Quuxplusone / LLVMBugzillaTest

0 stars 0 forks source link

Duplicated profile data leads to Counter Overflows and incorrect code coverage information #35778

Open Quuxplusone opened 6 years ago

Quuxplusone commented 6 years ago
Bugzilla Link PR36805
Status NEW
Importance P enhancement
Reported by Max Moroz (mmoroz@chromium.org)
Reported on 2018-03-19 12:13:29 -0700
Last modified on 2018-03-28 11:19:35 -0700
Version unspecified
Hardware PC Linux
CC davidxl@google.com, kcc@google.com, llvm-bugs@lists.llvm.org, vsk@apple.com
Fixed by commit(s)
Attachments
Blocks
Blocked by
See also

The issue seems to be a regression of https://bugs.llvm.org/show_bug.cgi?id=23499

TL;DR somehow we are getting duplicated profile data records pointing to the same counter, that leads to counter values being duplicated.

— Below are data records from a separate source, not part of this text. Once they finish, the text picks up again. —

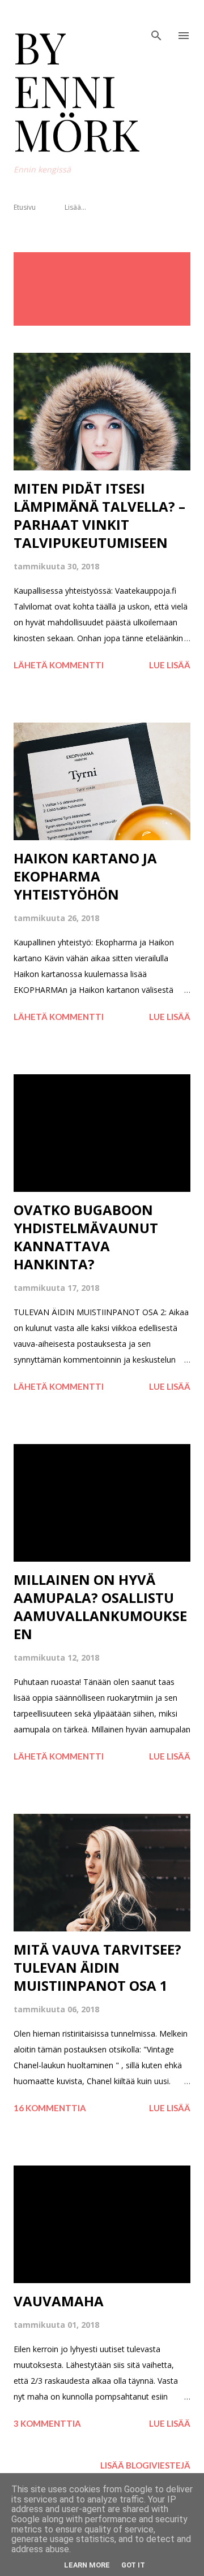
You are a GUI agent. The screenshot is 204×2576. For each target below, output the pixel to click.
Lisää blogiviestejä (145, 2465)
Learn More (87, 2565)
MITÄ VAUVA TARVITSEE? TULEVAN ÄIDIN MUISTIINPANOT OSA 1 (97, 1967)
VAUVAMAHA (59, 2301)
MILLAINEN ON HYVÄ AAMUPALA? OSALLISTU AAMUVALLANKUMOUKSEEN (100, 1606)
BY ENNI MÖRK (77, 90)
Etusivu (25, 207)
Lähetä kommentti (59, 665)
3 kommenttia (47, 2423)
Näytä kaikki (153, 264)
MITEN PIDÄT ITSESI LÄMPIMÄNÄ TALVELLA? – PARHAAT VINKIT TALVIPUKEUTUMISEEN (99, 515)
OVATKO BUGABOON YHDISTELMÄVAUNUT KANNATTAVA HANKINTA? (86, 1236)
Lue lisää (169, 665)
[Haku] (156, 20)
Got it (133, 2565)
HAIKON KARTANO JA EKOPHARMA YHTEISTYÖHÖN (85, 876)
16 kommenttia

Quuxplusone commented 6 years ago

Vedant, David, could you please take a look?

As far as I understood after reading https://bugs.llvm.org/show_bug.cgi?id=23499, the issue was fixed almost ~3y ago in: https://reviews.llvm.org/rL238335 + https://reviews.llvm.org/rL238351

However, I'm experiencing the same issue now when trying to build unittests in Chrome using r325667.

Quuxplusone commented 6 years ago

Do you have a small reproducer for the issue?

Quuxplusone commented 6 years ago

Unfortunately no, only relatively large unittests binary. I'll see if we can create a smaller one to reproduce that, but not sure how easy that would be.

Quuxplusone commented 6 years ago
I've just compared two profile data records for that function, and one of them
has 0 value in FunctionPointer, while the other has a valid value. Can that be
related to the problem that I got two records pointing to the same counter?

0E 1B 7C 82 47 81 90 73 - NameRef
1F 06 00 00 00 00 00 00 - FuncHash
B8 4C 23 06 00 00 00 00 - CounterPtr
00 00 00 00 00 00 00 00 - FunctionPointer
00 00 00 00 00 00 00 00 - ValuesPtrExp
01 00 00 00 - NumCounters
00 00 - NumValueSites[IPVK_Last+1]
00 00 - Padding?

0E 1B 7C 82 47 81 90 73 - NameRef
1F 06 00 00 00 00 00 00 - FuncHash
B8 4C 23 06 00 00 00 00 - CounterPtr
80 03 DF 03 00 00 00 00 - FunctionPointer
00 00 00 00 00 00 00 00 - ValuesPtrExp
01 00 00 00 - NumCounters
00 00 - NumValueSites[IPVK_Last+1]
00 00 - Padding
Quuxplusone commented 6 years ago

I've tried creating a small reproducer, no luck so far. I can reproduce a situation when I have two profile data blocks with same NameRef and FuncHash values, but CounterPtr is still different. Also, I'm getting the same FunctionPointer value, even though I intentionally redefine the function and compile with -O0.

Quuxplusone commented 6 years ago

Looks like the issue is caused by weird things being done by libxml2. There was an attempt to fix that problem upstream, but the maintainer didn't accept it: http://lists.busybox.net/pipermail/buildroot/2014-September/105880.html

Either way, I'll try to get it fixed in Chrome. I guess we don't have to do anything here, though it might be cool to prevent having multiple profile data pointing to the same counter. Is that possible?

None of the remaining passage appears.